Trial Information

Positron Emission Tomography (PET) With 18F-Fluoroestradiol (FES) as a Predictor of Response in Patients With Breast Cancer Scheduled to be Treated With MK-2206 in Combination With Either an Aromatase Inhibitor or Fulvestrant on NCI Protocol 8762

Approximately 75% of all invasive breast cancers are hormone sensitive [estrogen-receptor
positive (ER+) or progesterone-receptor positive (PR+)] and patients with such cancers are
candidates for endocrine therapy. Endocrine therapy is a central component of the treatment
of hormone-sensitive breast cancer in the adjuvant and, increasingly, neoadjuvant settings.
Knowledge of hormone receptor expression is essential for selection of appropriate therapy.

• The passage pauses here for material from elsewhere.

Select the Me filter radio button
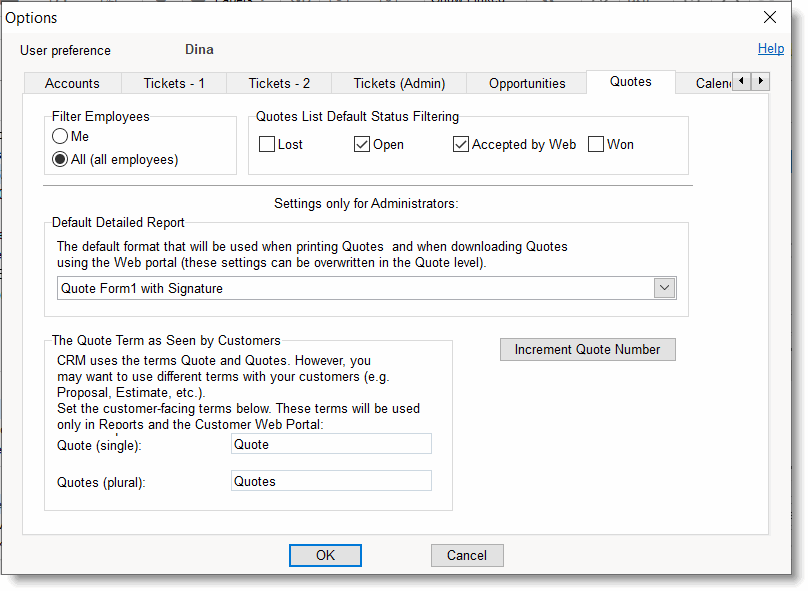This screenshot has height=591, width=808. [x=61, y=137]
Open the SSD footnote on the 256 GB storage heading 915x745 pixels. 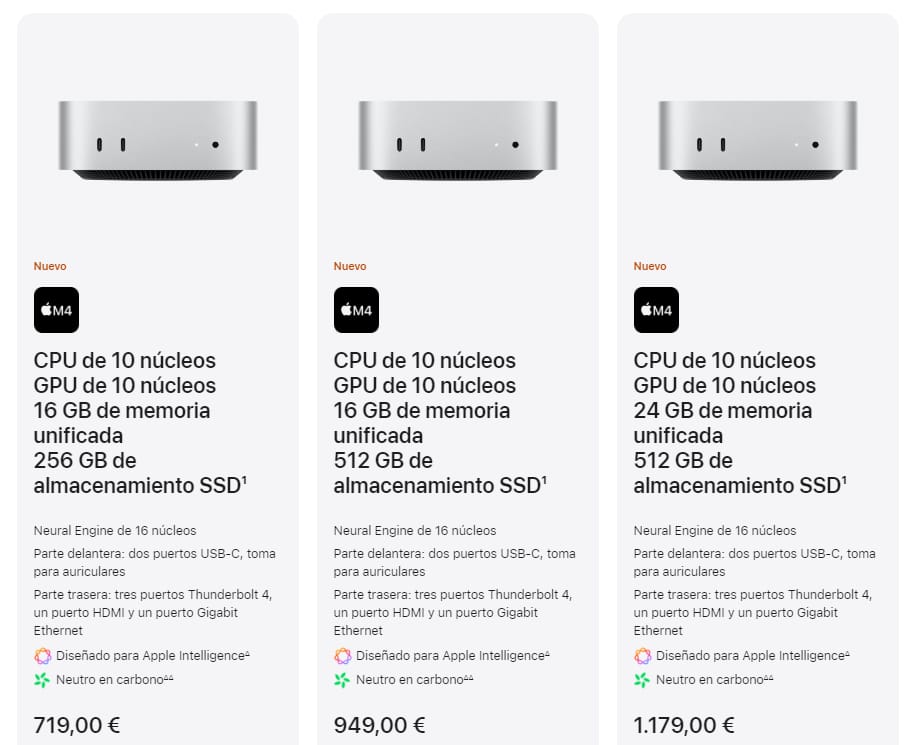[x=244, y=480]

Measurement of hormone-receptor expression [estrogen receptor (ER) or progesterone receptor
(PR)] using in vitro assays of the tumor tissue at the time of primary diagnosis is standard
of clinical care. However, the presence of these hormone receptors predicts for clinical
benefit in only 30-50% of women with advanced disease receiving first-line endocrine therapy
and 15-30% receiving second-line therapy (1-3). Thus, the presence of a hormone receptor
does not indicate that the receptor is functional and essential to the growth of the cancer
cell, nor does it imply that interference with receptor function will result in tumor cell
kill. There are several shortcomings of the in vitro assays and neither quantitative nor
qualitative receptor assays performed on samples of tumor tissue completely predict the
response to antiestrogen therapy in breast cancers. In addition, none of the current
clinical tools (serologies, prognostic factors, or radiologic studies) can accurately
predict for clinical benefit from endocrine therapy. Accordingly, better methods for
predicting clinical response to antiestrogen therapy need to be developed.